> [What is being asked]: Every record below is to be retyped exactly, with the pictures left out.

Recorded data
---+---

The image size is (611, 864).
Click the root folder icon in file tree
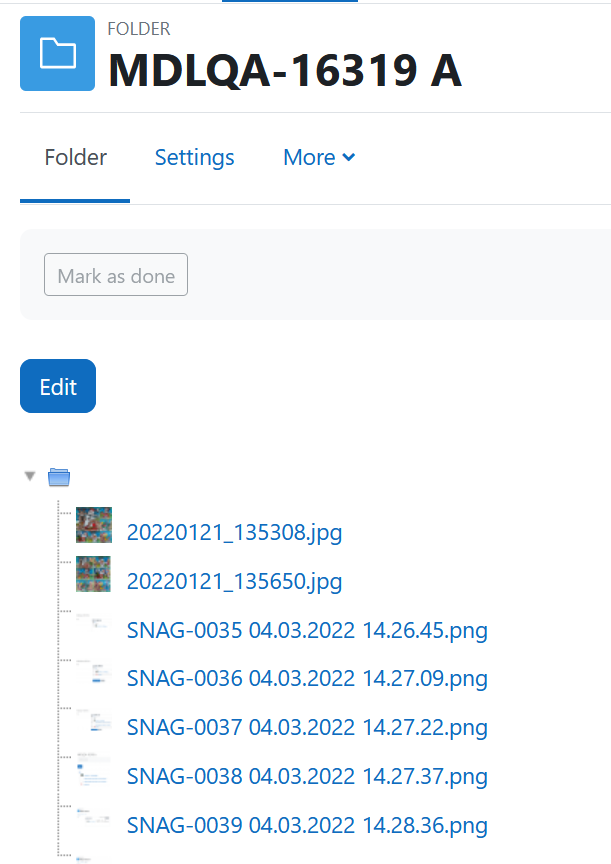click(59, 477)
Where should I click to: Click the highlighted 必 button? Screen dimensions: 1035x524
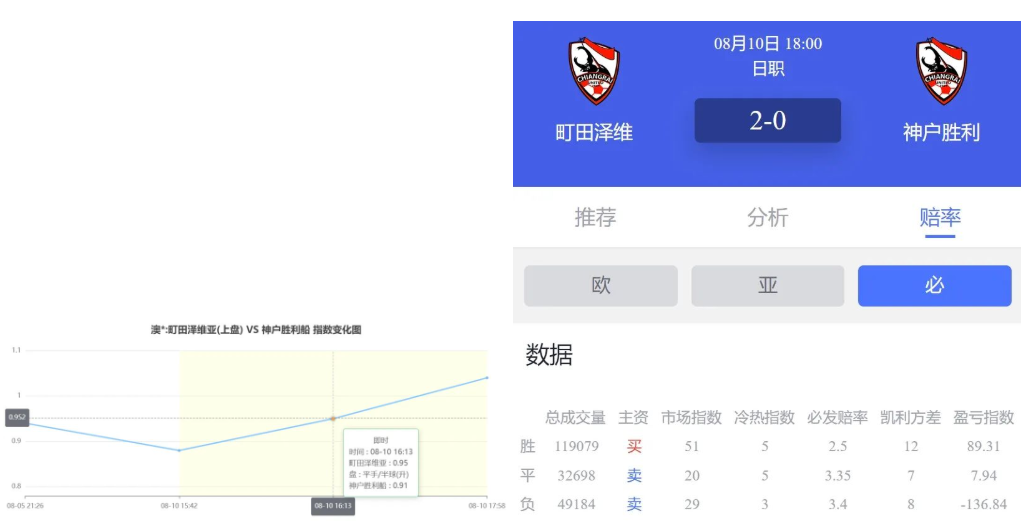coord(934,286)
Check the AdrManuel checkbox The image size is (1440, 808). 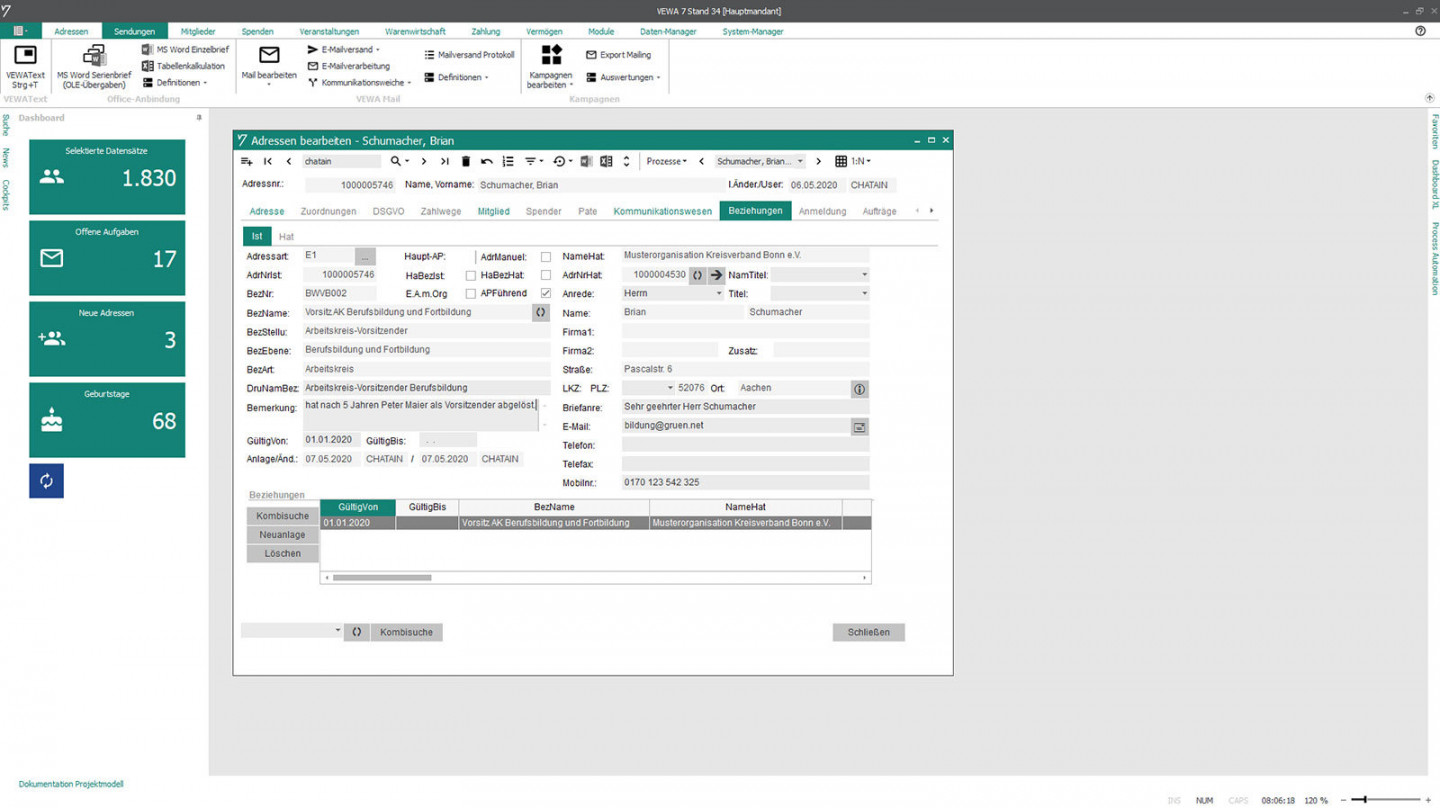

---+---

> [Written response]:
The image size is (611, 864).
Click the root folder icon in file tree
click(59, 477)
Where should I click to: Click the highlighted 必 button? Screen dimensions: 1035x524
coord(934,286)
Check the AdrManuel checkbox The image size is (1440, 808). 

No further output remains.